269. Л. К. Чуковская — А. И. Пантелееву

11/IX 67, Москва.

Дорогой Алексей Иванович.

Итак, Вы уже дома.

Я живу в городе. Меня показывают врачам. Болеть — это теперь, по-видимому, моя вторая профессия. На улицу не выхожу: можно, но нет сил и времени, да и куда здесь пойдешь.

Сегодня, может быть, на два часа на машине съезжу к К. И. в Переделкино. Я его не видела месяц и это меня терзает.

Вообще, многое терзает — и личное и общее, как говорил Герцен. Вероятно, оттого, что сердце больное, все попадает прямо в сердце и все вызывает боль.

Например, смерть Эренбурга — которого я никогда особенно не любила. А вот ударила меня его смерть — значит, он как-то светил, производил свет. И по-другому, на другой манер, ударили похороны — о которых можно было бы написать, как Вы написали о похоронах М. М. [377]

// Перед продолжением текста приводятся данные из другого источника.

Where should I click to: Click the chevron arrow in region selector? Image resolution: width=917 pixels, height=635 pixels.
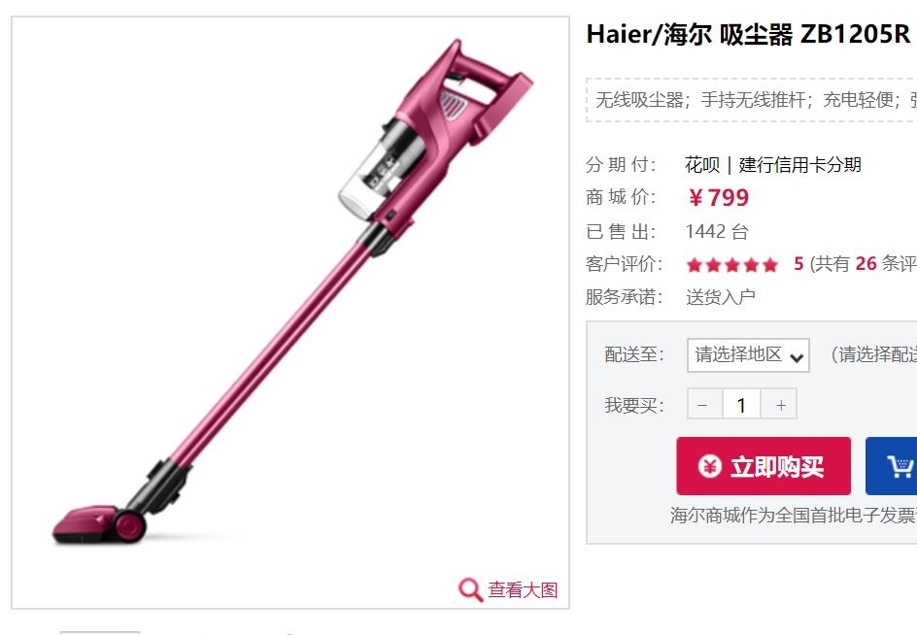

А клеветы на лучшего, благороднейшего из наших писателей [378]— каждый день новые, организованные, гнусные, подлые!

Мне кажется, что, если бы я могла на них вслух ответить, у меня сразу перестало бы болеть сердце.

_____________________

Из хороших новостей — радует меня, что Александра Иосифовна пытается жить в Комарове и ей это пока удается.

Кстати, не приобрели ли Вы такую игрушку, какую я подарила ей на день рождения? Мне кажется, это сейчас предмет первой необходимости [379].

270. А. И. Пантелеев — Л. К. Чуковской

Ленинград, 14.IX.67 г.

Дорогая Лидочка!

Меня тоже очень (и тоже неожиданно для меня самого) огорчила смерть Ильи Григорьевича. Видно, и мне он как-то СВЕТИЛ. Два десятилетия (или около этого) во всяком случае: в ранней нашей молодости и вот — эти послекультовые времена, оттепелевые и последующие годы.

Игрушка, о которой Вы пишете, у меня есть. Летом она меня очень выручала, сейчас же я ею почти не пользуюсь: и времени нет, и места!

Работал я летом не много. Рассчитываю попозже заточить себя в Комарове, чтобы возместить протори и убытки.

Маша учится в V классе.

Школа — ужасная. Классный руководитель — профессиональная пионервожатая, которой вдруг поручили преподавать историю. Арифметика, по-прежнему ненавистная и непонятная, вдруг стала не самым неприятным предметом.

PS. Жажду прочесть Ваши ахматовские дневники.